Items from a dataset:

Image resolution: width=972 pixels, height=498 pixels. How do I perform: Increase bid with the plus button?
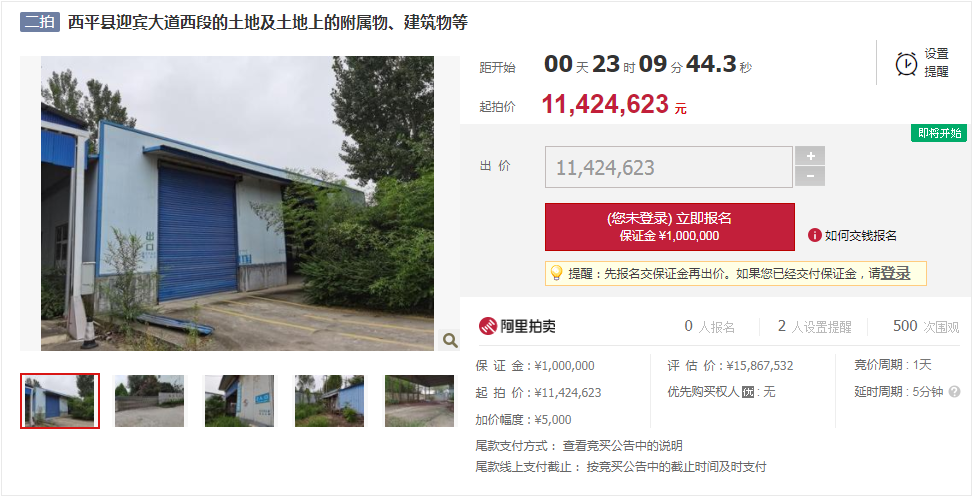[x=810, y=156]
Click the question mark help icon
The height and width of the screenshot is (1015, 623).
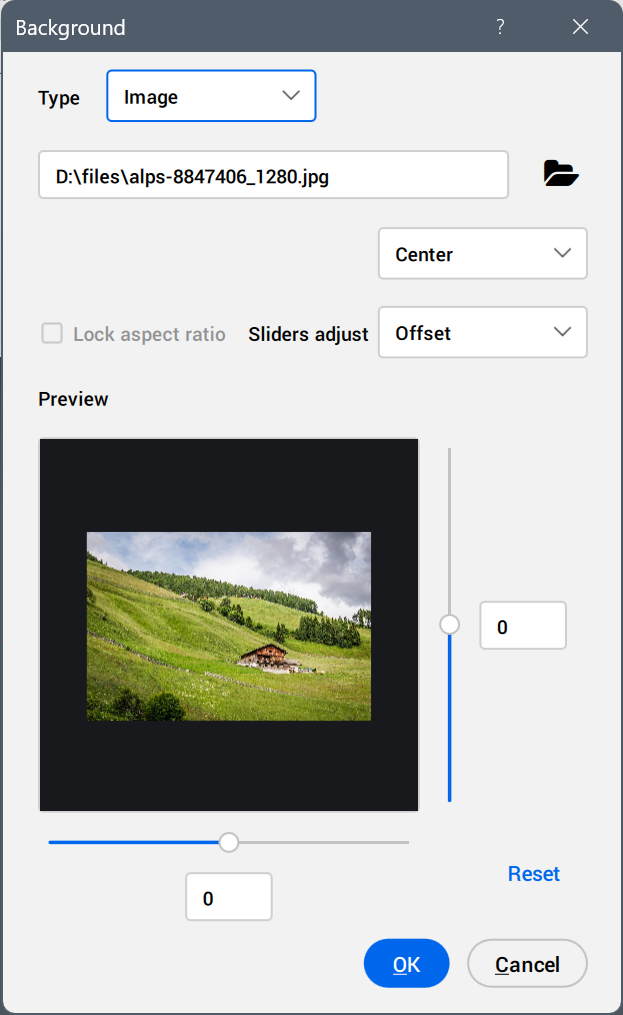click(x=500, y=27)
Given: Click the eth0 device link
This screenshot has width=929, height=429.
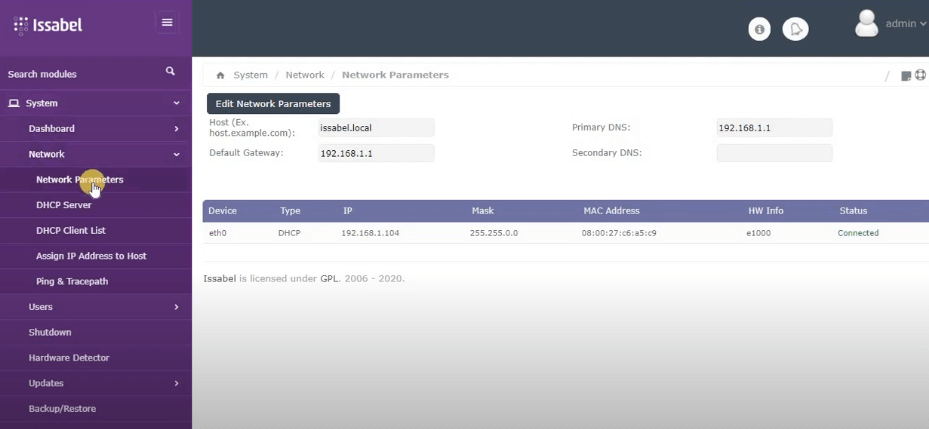Looking at the screenshot, I should click(x=217, y=233).
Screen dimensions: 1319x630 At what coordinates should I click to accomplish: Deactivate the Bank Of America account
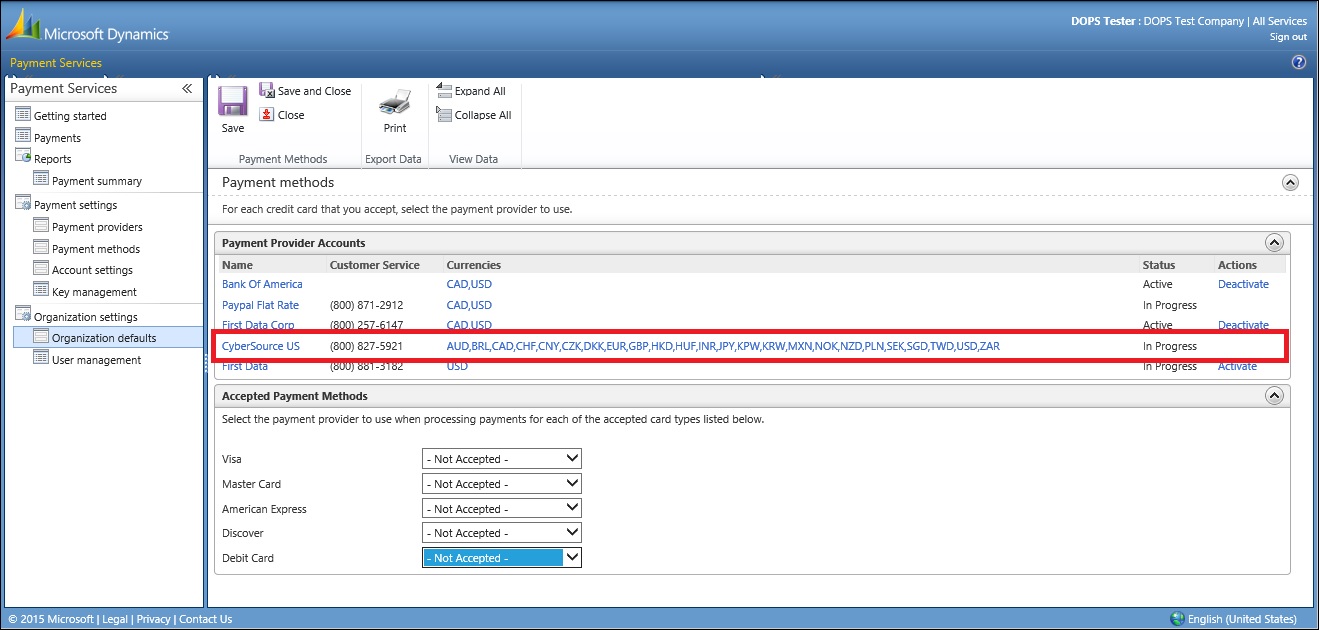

§ Requirement
Write out each entry exactly as given, but skip the pictures.

§ Reply
Image resolution: width=972 pixels, height=498 pixels. How do I perform: Increase bid with the plus button?
[x=810, y=156]
Click the question mark help icon
The height and width of the screenshot is (1015, 623).
click(x=500, y=27)
Given: Click the eth0 device link
This screenshot has width=929, height=429.
Looking at the screenshot, I should click(x=217, y=233).
Screen dimensions: 1319x630 At what coordinates should I click to accomplish: Deactivate the Bank Of America account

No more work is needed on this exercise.